Initialement attribuée à Madagascar le 1er septembre 2025, l’organisation de ce grand rendez-vous continental a été remise en cause à la suite des événements politiques majeurs survenus en septembre et octobre. Selon l’UFAK, ces troubles ont suscité de « légitimes préoccupations » parmi plusieurs fédérations membres quant à la capacité du pays à garantir des conditions optimales de stabilité, de sécurité et d’organisation, à seulement neuf mois de l’événement. Car ce sommet a été prévue le mois de septembre dans la Grande Ile.
Une décision difficile mais assumée par la Confédération africaine, qui souligne avoir agi dans « l’intérêt supérieur du karaté africain », tout en saluant l’engagement et la disponibilité des dirigeants malgaches tout au long du processus préparatoire.

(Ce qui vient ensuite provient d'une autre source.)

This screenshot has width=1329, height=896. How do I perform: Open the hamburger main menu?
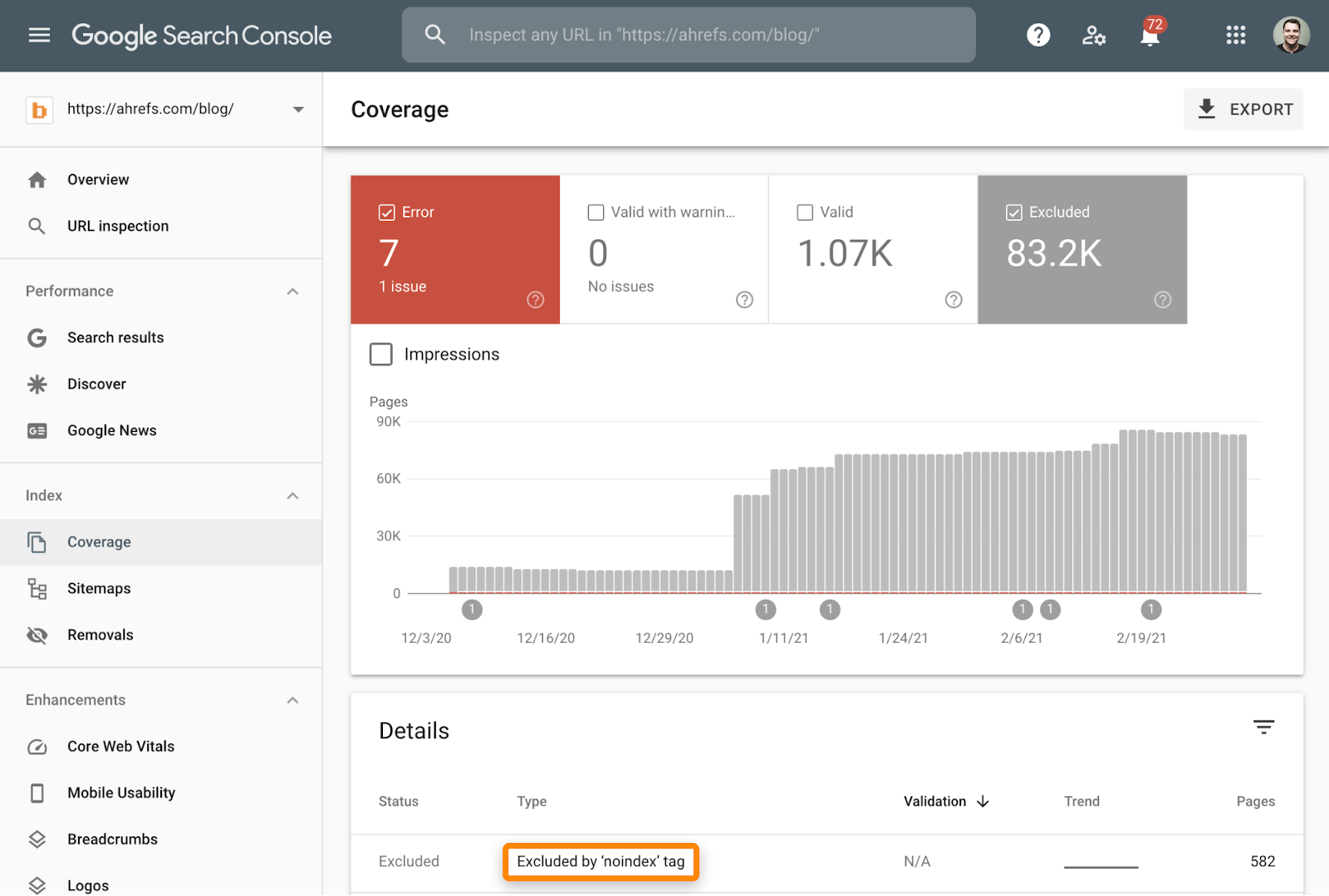[x=39, y=35]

Pour le président de la Fédération malgache de Karaté Do, Dr Emile Ratefinanahary, il est essentiel d’éviter les accusations hâtives. « Ce n’est pas une question de personnes ni de génération. Les enjeux des crises nationales ont des conséquences collectives, y compris sur le sport », a-t-il déclaré. Il insiste sur le fait que ni les jeunes athlètes ni les acteurs du karaté malgache ne doivent être tenus pour responsables de cette situation.
Malgré cette déconvenue, la Fédération reste résolument tournée vers l’avenir. « Cela ne change en rien notre programme. Le karaté malgache continue d’avancer. Ce n’est pas la première difficulté, et ce ne sera pas la dernière », affirme le président, appelant à la solidarité, à l’unité et à la persévérance au sein de la grande famille du karaté malgache.